Kecuali itu, seks juga dimaknai dan dijadikan sebagai komoditas ekonomi; pelanggeng kekuasaan; simbol keperkasaan dan kesucian; martabat; keindahan; parameter etika, dan lain sebagainya. Pada dasarnya, seks dan hubungan seksual bukan suatu yang buruk sebab ia adalah kebutuhan manusia yang mendasar.

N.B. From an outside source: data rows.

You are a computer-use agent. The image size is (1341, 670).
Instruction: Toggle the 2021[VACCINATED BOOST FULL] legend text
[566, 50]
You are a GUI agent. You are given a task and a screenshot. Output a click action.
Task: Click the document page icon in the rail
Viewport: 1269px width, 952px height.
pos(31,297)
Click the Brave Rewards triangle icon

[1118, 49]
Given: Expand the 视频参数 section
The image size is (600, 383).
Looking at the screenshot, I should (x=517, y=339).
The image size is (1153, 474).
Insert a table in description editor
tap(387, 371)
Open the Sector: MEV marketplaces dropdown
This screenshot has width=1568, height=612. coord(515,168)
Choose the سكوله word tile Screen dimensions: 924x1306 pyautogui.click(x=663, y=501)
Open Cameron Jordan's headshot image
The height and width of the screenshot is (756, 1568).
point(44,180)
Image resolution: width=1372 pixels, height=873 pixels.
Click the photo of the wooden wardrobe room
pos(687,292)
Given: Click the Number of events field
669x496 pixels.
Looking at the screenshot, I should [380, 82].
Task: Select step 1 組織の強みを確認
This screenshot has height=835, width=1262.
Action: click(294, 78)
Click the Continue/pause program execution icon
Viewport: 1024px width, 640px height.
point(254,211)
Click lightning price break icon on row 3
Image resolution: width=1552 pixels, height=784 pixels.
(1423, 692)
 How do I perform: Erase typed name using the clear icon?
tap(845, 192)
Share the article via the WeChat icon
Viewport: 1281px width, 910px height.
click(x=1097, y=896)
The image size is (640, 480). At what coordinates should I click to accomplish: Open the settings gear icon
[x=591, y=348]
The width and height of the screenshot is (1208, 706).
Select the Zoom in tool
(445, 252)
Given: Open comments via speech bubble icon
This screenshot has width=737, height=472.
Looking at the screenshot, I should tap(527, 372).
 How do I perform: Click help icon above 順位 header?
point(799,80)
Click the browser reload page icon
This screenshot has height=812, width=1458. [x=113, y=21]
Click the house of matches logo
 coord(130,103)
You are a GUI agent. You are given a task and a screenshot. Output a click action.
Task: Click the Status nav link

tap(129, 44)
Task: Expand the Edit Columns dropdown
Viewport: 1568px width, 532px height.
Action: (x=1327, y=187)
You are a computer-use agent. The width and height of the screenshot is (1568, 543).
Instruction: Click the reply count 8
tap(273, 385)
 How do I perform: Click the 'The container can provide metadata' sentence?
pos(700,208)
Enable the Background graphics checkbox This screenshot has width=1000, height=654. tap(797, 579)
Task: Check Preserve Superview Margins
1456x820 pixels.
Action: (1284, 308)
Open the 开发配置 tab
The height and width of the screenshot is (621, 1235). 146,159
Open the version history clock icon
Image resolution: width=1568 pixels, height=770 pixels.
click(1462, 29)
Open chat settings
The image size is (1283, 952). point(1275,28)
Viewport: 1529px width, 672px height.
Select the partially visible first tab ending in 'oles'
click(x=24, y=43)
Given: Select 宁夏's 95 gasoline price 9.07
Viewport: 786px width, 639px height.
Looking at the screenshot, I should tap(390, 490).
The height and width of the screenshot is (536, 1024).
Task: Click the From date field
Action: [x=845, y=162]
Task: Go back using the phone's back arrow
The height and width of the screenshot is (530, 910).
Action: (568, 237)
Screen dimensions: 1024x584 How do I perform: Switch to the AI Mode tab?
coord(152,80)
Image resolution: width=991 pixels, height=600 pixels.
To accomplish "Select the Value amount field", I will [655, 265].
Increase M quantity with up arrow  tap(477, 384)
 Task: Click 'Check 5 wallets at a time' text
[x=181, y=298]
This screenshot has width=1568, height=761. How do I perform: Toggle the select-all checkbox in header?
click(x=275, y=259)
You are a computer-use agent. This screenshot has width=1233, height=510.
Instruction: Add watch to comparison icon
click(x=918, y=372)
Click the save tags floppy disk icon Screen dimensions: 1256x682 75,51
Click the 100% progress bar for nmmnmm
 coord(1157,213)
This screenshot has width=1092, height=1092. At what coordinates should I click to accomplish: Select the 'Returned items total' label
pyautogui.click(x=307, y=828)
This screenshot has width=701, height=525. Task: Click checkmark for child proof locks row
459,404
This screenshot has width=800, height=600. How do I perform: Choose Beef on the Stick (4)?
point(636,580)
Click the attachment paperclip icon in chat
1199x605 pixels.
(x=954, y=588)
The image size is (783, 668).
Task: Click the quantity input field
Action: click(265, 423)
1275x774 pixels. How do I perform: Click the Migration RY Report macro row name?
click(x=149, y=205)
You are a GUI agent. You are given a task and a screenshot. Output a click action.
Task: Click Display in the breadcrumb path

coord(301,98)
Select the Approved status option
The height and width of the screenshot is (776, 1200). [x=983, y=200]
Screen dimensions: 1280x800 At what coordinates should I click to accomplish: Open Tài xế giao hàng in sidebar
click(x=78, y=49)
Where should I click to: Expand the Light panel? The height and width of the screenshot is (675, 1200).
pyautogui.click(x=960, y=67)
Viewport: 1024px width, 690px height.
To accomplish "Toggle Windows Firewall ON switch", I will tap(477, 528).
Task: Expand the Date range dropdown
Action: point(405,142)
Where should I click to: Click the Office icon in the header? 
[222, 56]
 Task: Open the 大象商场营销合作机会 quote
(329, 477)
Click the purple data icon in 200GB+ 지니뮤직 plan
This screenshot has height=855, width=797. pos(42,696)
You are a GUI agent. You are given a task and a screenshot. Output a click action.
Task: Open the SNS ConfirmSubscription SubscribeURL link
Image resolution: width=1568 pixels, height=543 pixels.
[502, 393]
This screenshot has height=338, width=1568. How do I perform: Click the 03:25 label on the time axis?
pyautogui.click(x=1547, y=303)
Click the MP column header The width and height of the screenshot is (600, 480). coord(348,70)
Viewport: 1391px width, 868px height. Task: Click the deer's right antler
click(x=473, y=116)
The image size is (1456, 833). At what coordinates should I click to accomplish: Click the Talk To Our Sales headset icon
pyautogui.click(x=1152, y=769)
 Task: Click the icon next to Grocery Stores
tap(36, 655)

Namun, justru karena seks adalah kebutuhan dasar, sebagian manusia seringkali mengeksploitasi dan memanfaatkannya secara tidak bertanggungjawab seraya merugikan manusia lain. Pelecehan dan kejahatan seksual, perdagangan manusia untuk tujuan prostitusi, budak seks, dan hal-hal semacam itu adalah ancaman nyata di tengah masyarakat. Karena demikian kompleks, seseorang perlu mendapat pendidikan seks yang relevan dan cukup agar tidak kesasar dan salah langkah yang ujung-ujungnya berakibat buruk bagi dirinya sendiri.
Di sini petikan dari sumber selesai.